Monday, June 25, 2007

So I'm Back To Do My Favorite Pasttime...Jobhunting.

I find my life so monotonous recently. It just revolves around unanswered application emails and trying to forget those. Trying to forget tools can be divided into 2 areas: meeting new people, hanging with old friends. Hanging out with friends is subdivided into 3 areas under it. Entertainment (watching movies, or broadway play), reading (trying to get one book past my book list) or alcohol (the one that makes you feel elated. so not isopropyl). And, for the past weeks, it has been more on alcohol and less on the last two. Gosh.

I could not even find time to write and for that matter, my neurons are taking much longer time to conjure words for a written piece of fucked up blog entry.
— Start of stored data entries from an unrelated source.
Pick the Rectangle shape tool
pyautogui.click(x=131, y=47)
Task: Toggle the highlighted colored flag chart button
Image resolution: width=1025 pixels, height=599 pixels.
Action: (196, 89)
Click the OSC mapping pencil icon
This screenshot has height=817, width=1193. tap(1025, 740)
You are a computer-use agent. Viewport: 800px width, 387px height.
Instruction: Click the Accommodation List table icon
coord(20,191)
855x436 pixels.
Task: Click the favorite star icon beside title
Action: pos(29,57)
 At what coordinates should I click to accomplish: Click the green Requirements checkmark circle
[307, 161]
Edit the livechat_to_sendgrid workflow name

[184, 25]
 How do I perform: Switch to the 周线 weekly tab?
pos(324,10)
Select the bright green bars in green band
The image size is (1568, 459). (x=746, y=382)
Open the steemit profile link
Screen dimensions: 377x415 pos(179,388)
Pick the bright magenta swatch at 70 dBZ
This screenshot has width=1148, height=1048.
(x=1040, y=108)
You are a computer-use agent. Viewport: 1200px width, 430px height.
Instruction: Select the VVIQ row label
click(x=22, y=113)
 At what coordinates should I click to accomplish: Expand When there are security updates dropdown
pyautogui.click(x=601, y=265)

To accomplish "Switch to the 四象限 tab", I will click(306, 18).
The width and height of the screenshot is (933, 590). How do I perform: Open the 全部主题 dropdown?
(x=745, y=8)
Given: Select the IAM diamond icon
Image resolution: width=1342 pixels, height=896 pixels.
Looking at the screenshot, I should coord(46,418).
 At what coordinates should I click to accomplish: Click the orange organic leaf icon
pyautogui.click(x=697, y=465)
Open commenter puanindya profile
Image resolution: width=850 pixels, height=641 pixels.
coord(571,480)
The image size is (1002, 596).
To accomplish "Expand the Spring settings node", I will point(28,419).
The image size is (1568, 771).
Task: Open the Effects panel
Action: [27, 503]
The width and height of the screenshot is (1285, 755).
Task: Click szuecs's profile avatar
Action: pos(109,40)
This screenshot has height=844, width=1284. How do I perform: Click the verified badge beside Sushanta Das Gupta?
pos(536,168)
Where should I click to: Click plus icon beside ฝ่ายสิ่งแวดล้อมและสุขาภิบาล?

Anyway, I've been reading medical blogs since this morning and most of them are rants about the present medical care in the Philippines. Honestly, I've heard a lot of bullshit in the medical industry, hated the bureaucracy in PGH and facing private practice in a society where there is no working health insurance and therefore, no guarantees of being paid. So, I acted on it and went here to New York, passed every exam and decided to apply for any job in the medical field just to escape the sordid truth in the Philippine society. I was an escapee just like 1/2 of our class who decided to go to the land of milk and honey. So here I am, ready to start a life and be picked by an invisible hand to serve people I don't even know, or even, cared for.

Honestly, I miss my Filipino patients. I miss saying "Magandang umaga po. Ano pong ikukunsulta nila?" I miss waking my classmates in the middle of the night for a referral "Hey. My patient needs an ORIF, please do it for me...okay, thanks." And I miss helping Filipinos in need. Haay.

I miss eating with the nurses late in the night. And buying balot or siopao from the nearby food stalls.
I miss delivering babies and assisting in cesarian section while gossiping showbiz news.
I miss waking up in Boracay and greeting my first patient fresh from the bed.
I miss the house calls in Boracay and the excitement that you have to be on your toes for whatever consult they have.
I miss yosi breaks with the manongs and clerks in the hellish world of OsMun, usually after a code in the NICU and after a successful normal delivery (which sometimes scares the shit out of me. One word sends chills to my bones: dystocia)
I miss patients calling me up in the morning asking if it's ok to have cornflakes for her fluctuating blood sugar.
I miss reducing anterior shoulder dislocations in pedia patients (I've done this 3x in Boracay) and their look on you as if you're a superhero.
I miss eating with the NICU nurses and sneaking from the nursing supervisor since its forbidden to eat in the ICU. (But, we have the NA as look out.)
I miss saying "Oo wag kayong mag-alala. Kami po bahala sa anak nyo..."

I miss those simple things in my old life, and I'm pretty sure I'll never have them again.